“Brain microstructure and function using ultra high field MRI”
Dr. Masaki Fukunaga
Associate Professor, National Institute for Physiological Sciences
Date/Time
Tuesday, November 1 2022, 14:20-15:10
Abstract
Magnetic resonance imaging (MRI) observation of the living brain is depending on spatial resolution, signal-to-noise ratio (SNR), and tissue parameters such as relaxation time and contrast. The advent of 7 Tesla (T) ultra-high-field MRI offers unprecedented capabilities for noninvasive imaging of human and animal brains. This technical capability covers a range of functional and structural domains and provides new opportunities for quantitative neurochemical measurements using MR spectroscopic techniques.
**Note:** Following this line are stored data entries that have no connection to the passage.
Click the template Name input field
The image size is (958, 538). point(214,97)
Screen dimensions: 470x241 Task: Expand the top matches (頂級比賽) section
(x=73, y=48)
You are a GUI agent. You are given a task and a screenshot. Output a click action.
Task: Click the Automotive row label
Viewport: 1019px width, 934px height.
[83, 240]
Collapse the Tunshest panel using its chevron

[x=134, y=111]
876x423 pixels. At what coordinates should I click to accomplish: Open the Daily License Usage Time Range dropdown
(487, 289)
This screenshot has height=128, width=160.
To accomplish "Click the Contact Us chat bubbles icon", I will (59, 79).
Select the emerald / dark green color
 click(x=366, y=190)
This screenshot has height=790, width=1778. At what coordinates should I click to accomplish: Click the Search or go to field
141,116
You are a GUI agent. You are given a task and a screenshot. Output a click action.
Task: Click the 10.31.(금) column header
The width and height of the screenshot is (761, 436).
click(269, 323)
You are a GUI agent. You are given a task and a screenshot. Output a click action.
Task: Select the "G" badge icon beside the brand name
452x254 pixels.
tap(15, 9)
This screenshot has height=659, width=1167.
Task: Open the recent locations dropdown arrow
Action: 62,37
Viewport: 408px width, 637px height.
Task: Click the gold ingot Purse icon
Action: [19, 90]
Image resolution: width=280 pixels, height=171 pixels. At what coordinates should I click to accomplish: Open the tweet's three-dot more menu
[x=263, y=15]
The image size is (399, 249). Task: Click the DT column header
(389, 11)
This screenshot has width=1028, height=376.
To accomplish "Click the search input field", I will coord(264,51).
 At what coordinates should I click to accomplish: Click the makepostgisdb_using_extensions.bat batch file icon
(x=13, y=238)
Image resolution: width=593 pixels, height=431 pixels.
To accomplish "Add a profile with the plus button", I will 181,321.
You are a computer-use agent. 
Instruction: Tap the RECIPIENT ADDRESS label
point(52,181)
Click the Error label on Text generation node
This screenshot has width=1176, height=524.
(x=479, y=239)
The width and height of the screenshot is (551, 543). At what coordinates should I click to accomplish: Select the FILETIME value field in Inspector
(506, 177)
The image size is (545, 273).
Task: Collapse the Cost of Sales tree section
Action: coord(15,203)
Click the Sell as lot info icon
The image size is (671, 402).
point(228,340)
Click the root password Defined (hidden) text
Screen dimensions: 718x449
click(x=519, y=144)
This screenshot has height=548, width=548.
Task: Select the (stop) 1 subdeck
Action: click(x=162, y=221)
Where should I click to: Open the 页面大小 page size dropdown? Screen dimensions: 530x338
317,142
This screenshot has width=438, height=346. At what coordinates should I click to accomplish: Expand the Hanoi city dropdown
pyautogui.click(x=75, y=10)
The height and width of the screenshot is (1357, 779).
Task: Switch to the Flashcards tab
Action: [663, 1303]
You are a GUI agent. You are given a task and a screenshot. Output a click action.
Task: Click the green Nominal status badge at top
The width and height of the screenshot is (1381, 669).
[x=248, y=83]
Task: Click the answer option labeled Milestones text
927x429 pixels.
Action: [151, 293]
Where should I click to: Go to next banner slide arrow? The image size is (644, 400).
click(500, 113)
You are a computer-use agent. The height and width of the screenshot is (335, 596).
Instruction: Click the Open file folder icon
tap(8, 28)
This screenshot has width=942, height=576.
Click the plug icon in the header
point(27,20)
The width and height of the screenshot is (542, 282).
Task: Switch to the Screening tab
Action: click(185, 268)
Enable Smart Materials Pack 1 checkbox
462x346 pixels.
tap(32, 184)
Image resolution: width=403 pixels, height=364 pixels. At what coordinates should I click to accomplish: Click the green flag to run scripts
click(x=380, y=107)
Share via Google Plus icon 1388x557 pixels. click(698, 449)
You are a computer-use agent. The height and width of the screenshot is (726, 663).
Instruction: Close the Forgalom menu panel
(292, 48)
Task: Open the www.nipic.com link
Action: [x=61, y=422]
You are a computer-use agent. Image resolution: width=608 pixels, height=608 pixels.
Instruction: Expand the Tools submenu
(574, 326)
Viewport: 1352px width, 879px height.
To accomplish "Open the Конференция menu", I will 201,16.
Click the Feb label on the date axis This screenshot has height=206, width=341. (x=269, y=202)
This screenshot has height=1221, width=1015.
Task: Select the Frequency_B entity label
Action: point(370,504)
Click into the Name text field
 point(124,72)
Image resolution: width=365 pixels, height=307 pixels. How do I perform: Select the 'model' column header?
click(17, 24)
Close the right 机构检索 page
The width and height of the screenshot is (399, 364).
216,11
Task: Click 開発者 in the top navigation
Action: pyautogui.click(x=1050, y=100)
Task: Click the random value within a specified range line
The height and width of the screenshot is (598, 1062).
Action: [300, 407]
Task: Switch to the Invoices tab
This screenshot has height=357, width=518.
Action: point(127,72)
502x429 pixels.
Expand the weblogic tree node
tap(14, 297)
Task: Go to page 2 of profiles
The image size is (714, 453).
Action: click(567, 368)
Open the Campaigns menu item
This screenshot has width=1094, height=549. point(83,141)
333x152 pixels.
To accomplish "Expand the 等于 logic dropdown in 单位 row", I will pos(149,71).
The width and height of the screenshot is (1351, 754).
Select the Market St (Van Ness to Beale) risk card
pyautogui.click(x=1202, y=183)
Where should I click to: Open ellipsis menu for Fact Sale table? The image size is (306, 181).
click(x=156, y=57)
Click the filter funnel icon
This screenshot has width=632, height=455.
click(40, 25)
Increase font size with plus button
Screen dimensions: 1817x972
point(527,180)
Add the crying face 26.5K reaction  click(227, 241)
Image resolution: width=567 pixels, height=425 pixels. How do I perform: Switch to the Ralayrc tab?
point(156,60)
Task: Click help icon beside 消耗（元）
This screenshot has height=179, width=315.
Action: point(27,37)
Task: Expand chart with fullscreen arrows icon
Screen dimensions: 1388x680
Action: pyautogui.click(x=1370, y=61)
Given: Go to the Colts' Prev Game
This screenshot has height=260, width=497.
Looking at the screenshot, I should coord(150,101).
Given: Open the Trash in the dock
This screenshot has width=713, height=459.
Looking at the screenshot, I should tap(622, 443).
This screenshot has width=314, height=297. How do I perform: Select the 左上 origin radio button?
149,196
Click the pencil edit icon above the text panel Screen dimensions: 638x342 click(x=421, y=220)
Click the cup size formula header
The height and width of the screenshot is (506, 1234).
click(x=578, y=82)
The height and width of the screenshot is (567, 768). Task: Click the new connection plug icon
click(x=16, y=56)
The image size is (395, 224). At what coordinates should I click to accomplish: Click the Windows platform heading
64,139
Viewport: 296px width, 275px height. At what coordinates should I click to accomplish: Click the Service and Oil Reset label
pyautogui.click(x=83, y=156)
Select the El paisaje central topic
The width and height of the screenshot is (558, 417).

In addition, increasing the static magnetic field promotes phase dispersion and shifts in the signal. As a result, the predicted benefits such as enhanced Blood Oxygenation Level Dependent (BOLD) effect, which is used to detect brain activity, and an improved signal-to-contrast-to-noise ratio (CNR). Using optimal measurement techniques, improved CNR allows the delineation of the brain microstructures, including the laminar structures of the cerebral cortex in vivo. In this talk, I would like to introduce my experience of 7T in-vivo high-resolution human brain imaging.